Soruyu cevaplamak için kurulduğu tarih olan 1883’ten öncesine dönelim ve Sanayi-i Nefise’nin kuruluşunu hazırlayan şartlara bakalım. Asker ressamlar ile ilgili yazımda III. Selim döneminde açılan Topçu okulu, 1827’de açılan Askeri Tıbbiye ve 1834’de açılan Harp Okulu’nun eğitim programına resim derslerinin konulduğundan bahsetmiştim. Sanayi-i Nefise’nin de temelleri böylelikle atılmış oldu. Sonrasında Sultan Abdülaziz’in resim sanatı ile  (1830-1876) yakından ilgilenmesi ve bizzat resim yapması, bu sanatın bağımsız bir eğitim kurumu bünyesinde öğretilmesi ve geliştirilmesi için önemli adımların atılmasını sağladı. Sultan Abdülaziz tarafından daha önce İstanbul’a getirtilen Fransız ressamı Guillemet, İstanbul Beyoğlu’nda Desen ve Resim Akademisi adıyla özel bir eğitim kurumu açtı. Fakat bu akademi uzun ömürlü olmadı. 1882’de, Müze-i Hümayun müdürü Osman Hamdi Bey’in II. Abdülhamit tarafından müdürlüğüne tayin edilmesiyle ilk kuruluş aşaması gerçekleştirilen, resim, heykel, mimarlık ve hakkaklık olmak üzere dört sanat dalında öğrenim verecek olan, kuruluş fermanındaki adıyla Mekteb-i Sanayi-i Nefise-i Şahane 1883’te açıldı. Okulun adı resmi yazışmalarda ve dönemin arşiv belgelerinde Sanayi-i Nefise-i Mekteb-i Alisi olarak geçmektedir. Her yıl okulun başarılı öğrencileri arasından seçilecek üç kişi burslu olarak Avrupa’ya gönderilecekti.
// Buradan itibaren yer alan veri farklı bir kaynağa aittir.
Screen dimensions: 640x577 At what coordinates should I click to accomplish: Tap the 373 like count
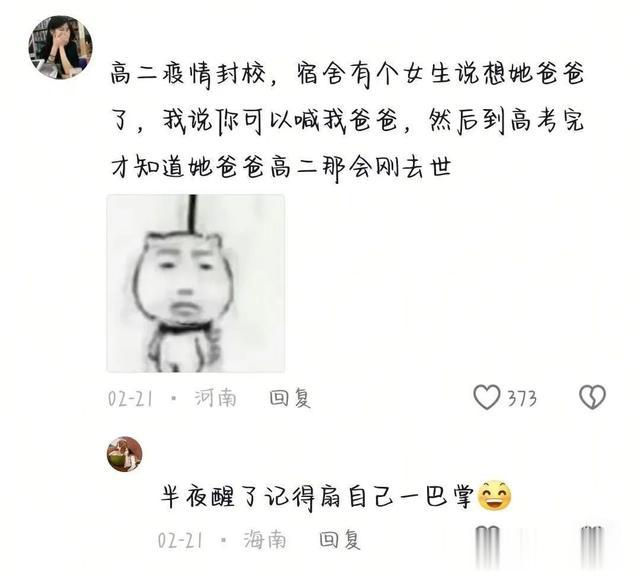(x=522, y=398)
Sanayi-i Nefise Mektebi, mimarlık ve resim dallarında, döneminin en önemli sanat merkezi olmuştu. II. Meşrutiyet’in (23 Temmuz 1908) ilanından sonra kızların da yüksek tahsil görmesi için çalışmalar başladı. 1914’te İnas Sanayi-i Nefise Mektebi açıldı. Resim ve Heykel olmak üzere iki alanda çalışmaların yapıldığı bu mekteb genç kızların öğrenimine ayrılmış bir şube idi

İnas Sanayi-i Nefise Mektebi dokuz yıl boyunca eğitim verdi. I. Dünya Savaşı sırasında bazı okulların tahliyesi gerekmiş, bu sırada Sanayi-i Nefise altı odalı küçük bir eve nakledildi.  Cumhuriyetin ilk yıllarıyla okulun kızlar kısmı ile erkekler kısmı birleştirildi. Devlet Güzel Sanatlar Akademileri Kanunu’nun kabul edilmesiyle akademiye yeni bir statü getirildi. Mimar Sinan Güzel Sanatlar Akademisi iken, Mimar Sinan Güzel Sanatlar Üniversitesi’ne dönüştü.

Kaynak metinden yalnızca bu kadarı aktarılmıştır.